Futuristic Glass Antenna by NTT Docomo and AGC

For nearly a year, NTT Docomo has been working with the glass manufacturer AGC to create a new transparent antenna that can work with a base station to become an antenna. We know that as we move towards higher frequency, the penetration of radio waves in building is affected. While this is not obvious in C band, it is very visible in case of mmWaves.

In a recent publication titled "An Unobtrusive Antenna", Osamu Sawaji interviewed NTT Docomo and AGC engineers about this development

To solve these problems, NTT DOCOMO entered into joint development with major glass manufacturer AGC, presenting a new glass antenna in November 2018. The antenna is 85 cm wide, 21.2 cm high and 6.6 mm thick, and on first glance appears to be normal transparent glass. However, the antenna becomes a base station when connected to cables and a wireless transceiver in the ceiling and attached to indoor window glass.

The antenna makes use of the laminated glass manufacturing technique used for the front windshield in cars. For laminated glass, resin is put between two sheets of regular glass and melted at high temperature, forming a single piece of glass. The glass antenna is made from the unified transparent resin and conductive materials that are placed between the two sheets of glass. In this way the glass becomes an antenna that can send and receive signals by conducting electricity. 

Moreover, a newly developed Glass Interface Layer (GIL) applied to the surface of the glass antenna reduces the signal attenuation and reflection that normally occurs when passing through window glass. The thickness of window glass varies according to window size and building floor height and normally affects the amount of signal attenuation and reflection, but by selecting the appropriate type of GIL, signals can be sent and received seamlessly no matter the size of the window glass the antenna is installed on.

Plans for commercialization of the glass antenna are now in the works and many inquiries have been received not just from Japanese mobile phone companies but also from companies overseas.
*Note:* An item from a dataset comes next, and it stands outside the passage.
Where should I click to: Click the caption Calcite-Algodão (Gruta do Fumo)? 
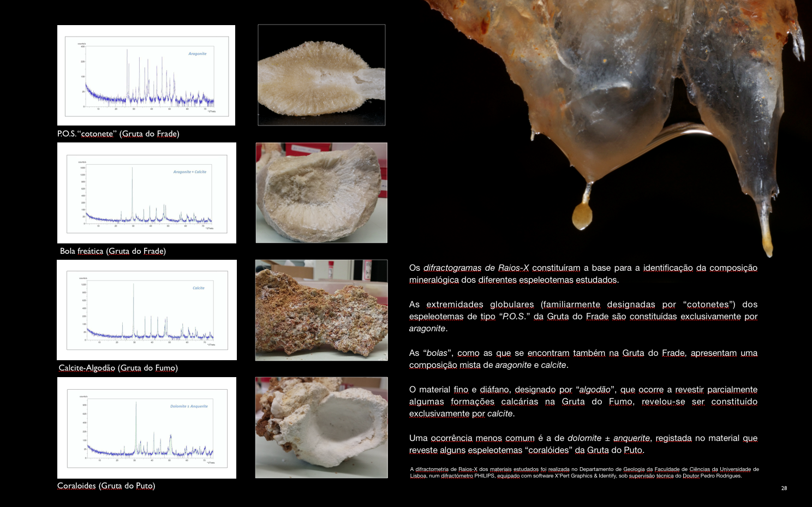point(118,368)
NTT DOCOMO and AGC are investigating the development of a glass antenna compatible with 5G, the next generation system of mobile communications. 5G will enable large amounts of data to be transmitted at very fast speeds, but the 5G signal has the disadvantage of being susceptible to attenuation from buildings, the atmosphere, rain and other obstacles.

NTT Docomo has been working with AGC and Ericsson to show demos of on-glass antennas on windscreen. The playlist for that is embedded below

Back in May, NTT Docomo also announced that they, in partnership with AGC and Ericsson have achieved what is believed to be the world's first 5G mobile telecommunications using an antenna embedded in synthetic fused silica glass to transmit and receive 28 GHz 5G radio signals for stable, high-speed mobile communication in buildings, vehicles and trains.
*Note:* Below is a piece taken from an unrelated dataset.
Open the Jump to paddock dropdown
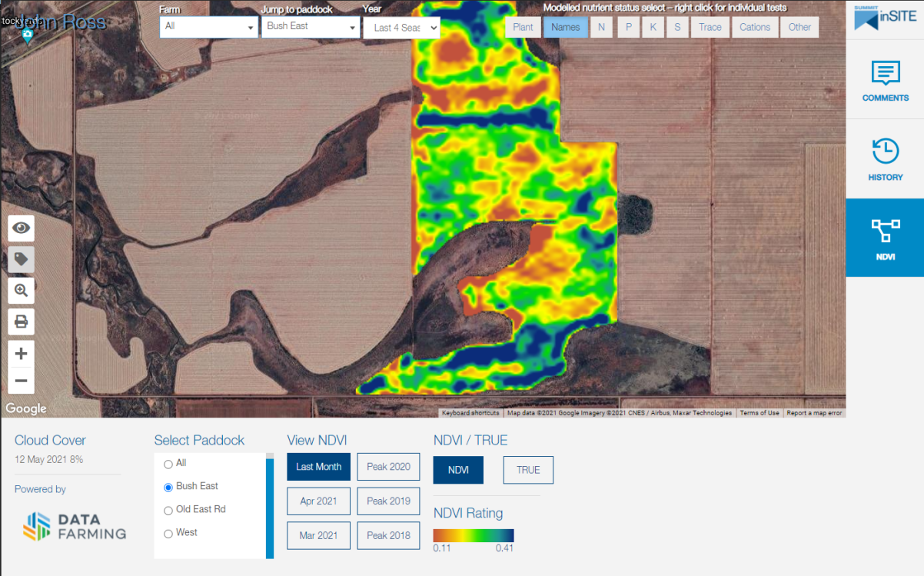 (311, 27)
The antenna was used to verify 28 GHz 5G mobile communication with downlink speeds averaging 1.3 Gbps within a 100-meter range and reaching a maximum of 3.8 Gbps at 400 MHz. The verification tests, which used a vehicle fitted with multiple antennas and traveling about 30 km/h, were conducted in the Sumida area of Tokyo between April 22 and May 28.

Radio signals in the 28 GHz band are more linear than 4G LTE signals, so they are not strong enough to adequately penetrate windows in buildings, vehicles and railway cars. The new glass antenna can be attached to window surfaces to enable radio waves to be received and relayed in ideal directions for stable, high-speed 5G communications under challenging indoor and in-vehicle conditions.

In the latest NTT Docomo Technical Journal (October 2019 - Japanese Version), NTT Docomo have provided more details and trial results of this 5G glass antenna.

As can be seen in the table, in the on-glass antenna experiment using 800MHz bandwidth, A throughput of up to 7.9 Gbps ​​downstream was achieved. The average throughput is 3 Gbps in an area of ​​about 100m radius.The maximum distance was about 232m.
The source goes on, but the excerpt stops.